Balcony House tour. Originally we thought it would be too hard for our kids (lots of ladders, a crawl space to get through and steep steps) but after talking to a couple of rangers (who told us it was usually the adults who had a hard time with these things, kids were fine) we thought we'd go for it. The kids had a blast climbing up the 60 ft almost vertical ladder, while poor me quivered and silently cursed below. We were told before we went up that the only way back now was via a walk out with a National Park Ranger. So humiliation in front of the tour group or falling to my gruesome death on the rocks below (and possibly encountering a tarantula which the lovely NPR pointed out!). Hmm. I chose the ladder. But boy, was it nice to be on solid ground, even if that ground under my feet was 800 year old reclaimed ground! The view from the top was worth it to, and it was just awe-inspiring and such a privilege to be in a place with so much history. 
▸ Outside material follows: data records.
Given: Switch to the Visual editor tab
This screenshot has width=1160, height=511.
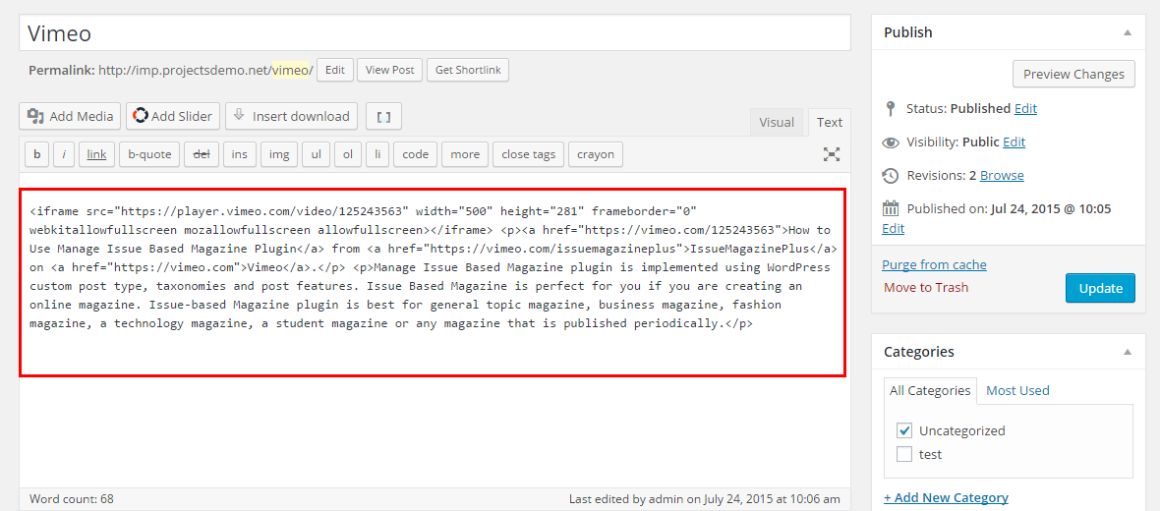Looking at the screenshot, I should click(x=776, y=122).
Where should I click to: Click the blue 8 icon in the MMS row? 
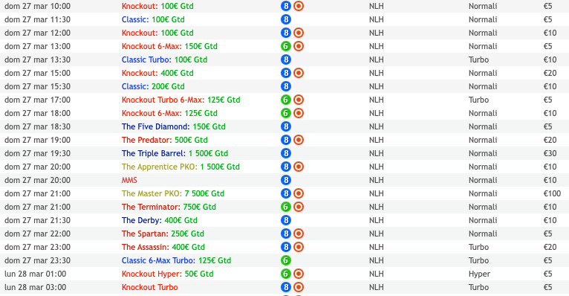pos(286,180)
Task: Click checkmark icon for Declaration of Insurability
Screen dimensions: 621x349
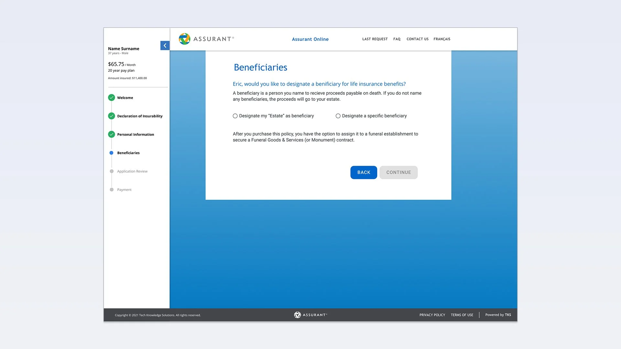Action: [112, 116]
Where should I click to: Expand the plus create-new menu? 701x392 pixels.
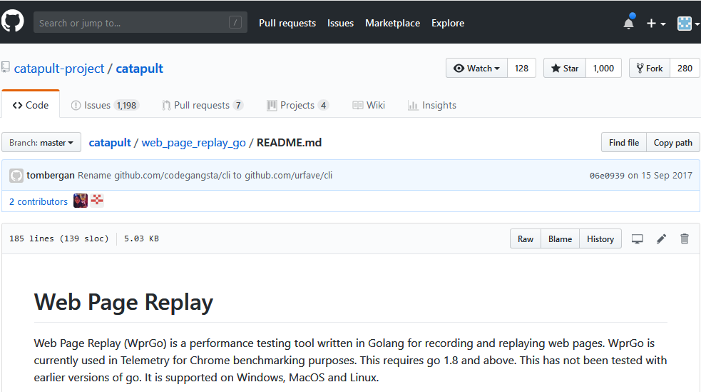656,24
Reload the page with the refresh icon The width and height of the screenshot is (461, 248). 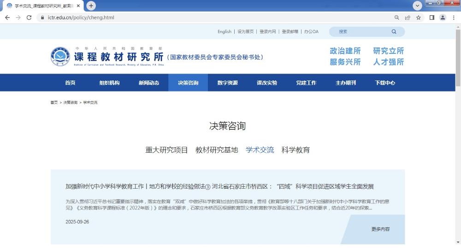(x=29, y=17)
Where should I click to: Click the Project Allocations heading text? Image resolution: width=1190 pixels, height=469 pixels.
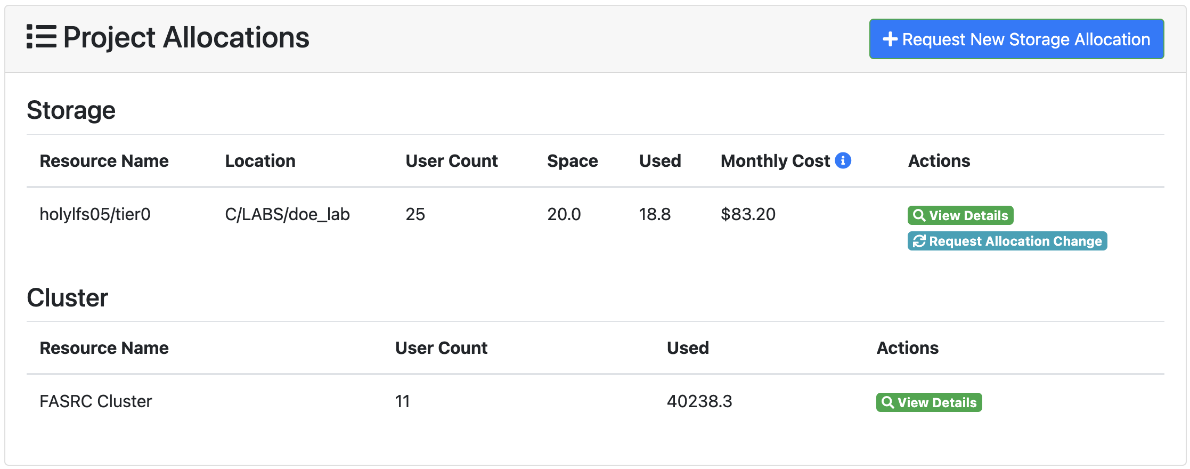tap(186, 38)
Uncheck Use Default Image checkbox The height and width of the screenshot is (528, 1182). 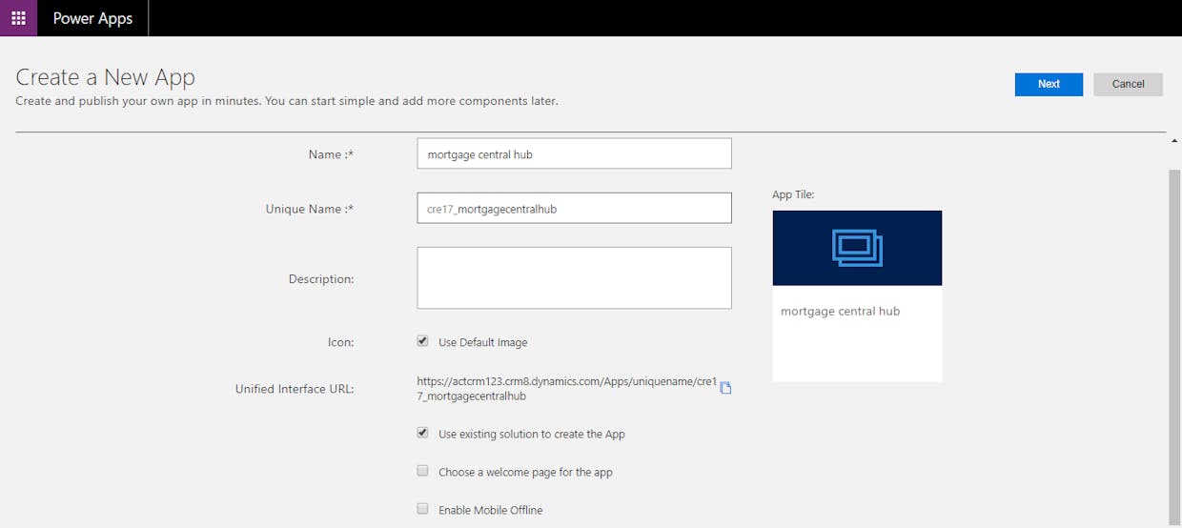(x=422, y=341)
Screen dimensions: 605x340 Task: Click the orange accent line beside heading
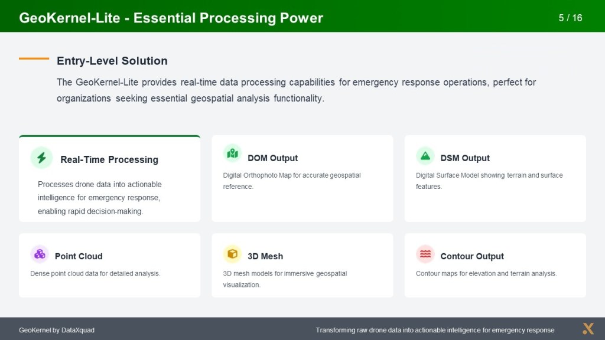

Spruce Tree House. We walked down a long, winding hill to see the Spruce Tree house (another one dating back to the 1200's and it was a place where people lived). Note the before and after photos of this walk – we were knackered! Spruce Tree House had a Kiva that we could climb down into, complete with a reconstructed roof, so it really gave you an idea of how these people lived. A Kiva is a ceremonial structure sunk into the ground and we saw lots of these in Cliff Palace and Balcony house, but all of them had no roof surviving the test of time. 



Museum. A very informative and interesting amount of informational displays about the area. So cute watching my two kids get their Junior Rangers badges – this time they had to repeat the Junior Ranger pledge before getting it.

We spent a fantastic day on the Mesa, and I’d love to go back there in summer to see some of the other tours that were closed for the season.